[WORK TASK]
Retyping all the entries exactly is the whole task.
====
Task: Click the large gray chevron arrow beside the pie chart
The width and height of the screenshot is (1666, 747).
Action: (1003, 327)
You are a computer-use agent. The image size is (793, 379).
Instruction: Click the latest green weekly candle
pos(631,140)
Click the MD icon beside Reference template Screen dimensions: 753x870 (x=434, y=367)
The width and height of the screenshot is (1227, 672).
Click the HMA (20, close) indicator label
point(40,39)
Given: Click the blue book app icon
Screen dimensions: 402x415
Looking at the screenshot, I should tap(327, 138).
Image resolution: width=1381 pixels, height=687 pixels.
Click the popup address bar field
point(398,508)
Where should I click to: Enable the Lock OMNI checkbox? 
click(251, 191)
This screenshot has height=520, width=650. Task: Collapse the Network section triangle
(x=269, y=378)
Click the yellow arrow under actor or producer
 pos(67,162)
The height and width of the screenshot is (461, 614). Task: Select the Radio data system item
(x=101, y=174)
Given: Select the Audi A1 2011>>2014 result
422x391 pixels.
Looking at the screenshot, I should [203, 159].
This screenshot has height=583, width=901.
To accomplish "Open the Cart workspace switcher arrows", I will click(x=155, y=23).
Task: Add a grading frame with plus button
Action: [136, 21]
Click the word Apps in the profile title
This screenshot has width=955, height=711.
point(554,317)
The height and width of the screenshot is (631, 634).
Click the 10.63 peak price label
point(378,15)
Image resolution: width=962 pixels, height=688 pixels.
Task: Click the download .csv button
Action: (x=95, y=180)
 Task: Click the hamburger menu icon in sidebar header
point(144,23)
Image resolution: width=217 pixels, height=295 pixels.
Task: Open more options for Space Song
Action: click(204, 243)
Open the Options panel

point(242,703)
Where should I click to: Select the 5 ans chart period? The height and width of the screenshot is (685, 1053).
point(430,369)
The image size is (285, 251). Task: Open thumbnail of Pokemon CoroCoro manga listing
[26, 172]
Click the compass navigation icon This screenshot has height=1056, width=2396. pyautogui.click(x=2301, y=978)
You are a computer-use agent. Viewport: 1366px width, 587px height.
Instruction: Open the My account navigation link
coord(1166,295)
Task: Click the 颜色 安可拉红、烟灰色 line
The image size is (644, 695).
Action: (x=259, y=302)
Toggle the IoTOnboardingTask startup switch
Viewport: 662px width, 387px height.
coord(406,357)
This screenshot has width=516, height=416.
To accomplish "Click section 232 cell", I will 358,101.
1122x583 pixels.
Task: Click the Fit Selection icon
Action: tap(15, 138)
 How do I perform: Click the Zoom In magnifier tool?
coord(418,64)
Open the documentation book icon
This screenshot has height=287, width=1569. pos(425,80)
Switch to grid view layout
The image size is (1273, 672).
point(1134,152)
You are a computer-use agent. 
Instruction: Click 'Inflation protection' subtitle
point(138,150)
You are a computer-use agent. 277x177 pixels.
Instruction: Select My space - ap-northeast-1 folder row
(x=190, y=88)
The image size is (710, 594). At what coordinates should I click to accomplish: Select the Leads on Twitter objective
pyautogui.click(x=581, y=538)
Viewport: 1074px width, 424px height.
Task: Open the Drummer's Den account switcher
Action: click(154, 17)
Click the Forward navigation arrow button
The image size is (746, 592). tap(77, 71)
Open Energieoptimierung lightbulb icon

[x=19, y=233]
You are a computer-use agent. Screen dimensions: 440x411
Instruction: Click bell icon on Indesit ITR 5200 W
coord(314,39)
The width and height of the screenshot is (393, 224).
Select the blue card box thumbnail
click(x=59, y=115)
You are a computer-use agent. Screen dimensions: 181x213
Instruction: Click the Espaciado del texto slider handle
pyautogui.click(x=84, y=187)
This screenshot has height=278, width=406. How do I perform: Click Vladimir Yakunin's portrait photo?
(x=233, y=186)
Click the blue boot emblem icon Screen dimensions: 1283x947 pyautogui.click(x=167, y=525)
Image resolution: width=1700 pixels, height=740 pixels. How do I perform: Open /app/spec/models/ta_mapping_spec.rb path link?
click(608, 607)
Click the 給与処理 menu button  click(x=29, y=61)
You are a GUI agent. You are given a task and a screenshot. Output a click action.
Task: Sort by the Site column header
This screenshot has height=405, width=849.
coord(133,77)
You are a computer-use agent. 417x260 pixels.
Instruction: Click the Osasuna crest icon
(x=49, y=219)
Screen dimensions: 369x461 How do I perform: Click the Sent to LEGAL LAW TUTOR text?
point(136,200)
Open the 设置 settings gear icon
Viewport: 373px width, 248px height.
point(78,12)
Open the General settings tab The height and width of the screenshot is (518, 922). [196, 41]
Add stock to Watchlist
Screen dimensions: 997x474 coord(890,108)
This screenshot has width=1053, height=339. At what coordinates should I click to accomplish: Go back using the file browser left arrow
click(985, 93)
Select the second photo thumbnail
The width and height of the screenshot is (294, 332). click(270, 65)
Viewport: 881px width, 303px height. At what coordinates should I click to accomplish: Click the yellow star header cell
====
[RESPONSE TO THE TASK]
Task: Click the large gray chevron arrow beside the pie chart
The width and height of the screenshot is (1666, 747).
Action: (1003, 327)
You are a computer-use agent. The image size is (793, 379).
Instruction: Click the latest green weekly candle
pos(631,140)
Click the MD icon beside Reference template Screen dimensions: 753x870 (x=434, y=367)
The width and height of the screenshot is (1227, 672).
Click the HMA (20, close) indicator label
point(40,39)
Given: Click the blue book app icon
Screen dimensions: 402x415
Looking at the screenshot, I should tap(327, 138).
Image resolution: width=1381 pixels, height=687 pixels.
Click the popup address bar field
point(398,508)
Where should I click to: Enable the Lock OMNI checkbox? 
click(251, 191)
This screenshot has height=520, width=650. Task: Collapse the Network section triangle
(x=269, y=378)
Click the yellow arrow under actor or producer
 pos(67,162)
The height and width of the screenshot is (461, 614). Task: Select the Radio data system item
(x=101, y=174)
Given: Select the Audi A1 2011>>2014 result
422x391 pixels.
Looking at the screenshot, I should [203, 159].
This screenshot has height=583, width=901.
To accomplish "Open the Cart workspace switcher arrows", I will click(x=155, y=23).
Task: Add a grading frame with plus button
Action: [136, 21]
Click the word Apps in the profile title
This screenshot has width=955, height=711.
point(554,317)
The height and width of the screenshot is (631, 634).
Click the 10.63 peak price label
point(378,15)
Image resolution: width=962 pixels, height=688 pixels.
Task: Click the download .csv button
Action: (x=95, y=180)
 Task: Click the hamburger menu icon in sidebar header
point(144,23)
Image resolution: width=217 pixels, height=295 pixels.
Task: Open more options for Space Song
Action: click(204, 243)
Open the Options panel

point(242,703)
Where should I click to: Select the 5 ans chart period? The height and width of the screenshot is (685, 1053).
point(430,369)
The image size is (285, 251). Task: Open thumbnail of Pokemon CoroCoro manga listing
[26, 172]
Click the compass navigation icon This screenshot has height=1056, width=2396. pyautogui.click(x=2301, y=978)
You are a computer-use agent. Viewport: 1366px width, 587px height.
Instruction: Open the My account navigation link
coord(1166,295)
Task: Click the 颜色 安可拉红、烟灰色 line
The image size is (644, 695).
Action: (x=259, y=302)
Toggle the IoTOnboardingTask startup switch
Viewport: 662px width, 387px height.
coord(406,357)
This screenshot has width=516, height=416.
To accomplish "Click section 232 cell", I will 358,101.
1122x583 pixels.
Task: Click the Fit Selection icon
Action: tap(15, 138)
 How do I perform: Click the Zoom In magnifier tool?
coord(418,64)
Open the documentation book icon
This screenshot has height=287, width=1569. pos(425,80)
Switch to grid view layout
The image size is (1273, 672).
point(1134,152)
You are a computer-use agent. 
Instruction: Click 'Inflation protection' subtitle
point(138,150)
You are a computer-use agent. 277x177 pixels.
Instruction: Select My space - ap-northeast-1 folder row
(x=190, y=88)
The image size is (710, 594). At what coordinates should I click to accomplish: Select the Leads on Twitter objective
pyautogui.click(x=581, y=538)
Viewport: 1074px width, 424px height.
Task: Open the Drummer's Den account switcher
Action: click(154, 17)
Click the Forward navigation arrow button
The image size is (746, 592). tap(77, 71)
Open Energieoptimierung lightbulb icon

[x=19, y=233]
You are a computer-use agent. Screen dimensions: 440x411
Instruction: Click bell icon on Indesit ITR 5200 W
coord(314,39)
The width and height of the screenshot is (393, 224).
Select the blue card box thumbnail
click(x=59, y=115)
You are a computer-use agent. Screen dimensions: 181x213
Instruction: Click the Espaciado del texto slider handle
pyautogui.click(x=84, y=187)
This screenshot has height=278, width=406. How do I perform: Click Vladimir Yakunin's portrait photo?
(x=233, y=186)
Click the blue boot emblem icon Screen dimensions: 1283x947 pyautogui.click(x=167, y=525)
Image resolution: width=1700 pixels, height=740 pixels. How do I perform: Open /app/spec/models/ta_mapping_spec.rb path link?
click(608, 607)
Click the 給与処理 menu button  click(x=29, y=61)
You are a GUI agent. You are given a task and a screenshot. Output a click action.
Task: Sort by the Site column header
This screenshot has height=405, width=849.
coord(133,77)
You are a computer-use agent. 417x260 pixels.
Instruction: Click the Osasuna crest icon
(x=49, y=219)
Screen dimensions: 369x461 How do I perform: Click the Sent to LEGAL LAW TUTOR text?
point(136,200)
Open the 设置 settings gear icon
Viewport: 373px width, 248px height.
point(78,12)
Open the General settings tab The height and width of the screenshot is (518, 922). [196, 41]
Add stock to Watchlist
Screen dimensions: 997x474 coord(890,108)
This screenshot has width=1053, height=339. At what coordinates should I click to accomplish: Go back using the file browser left arrow
click(985, 93)
Select the second photo thumbnail
The width and height of the screenshot is (294, 332). click(270, 65)
Viewport: 881px width, 303px height. At what coordinates should I click to accomplish: Click the yellow star header cell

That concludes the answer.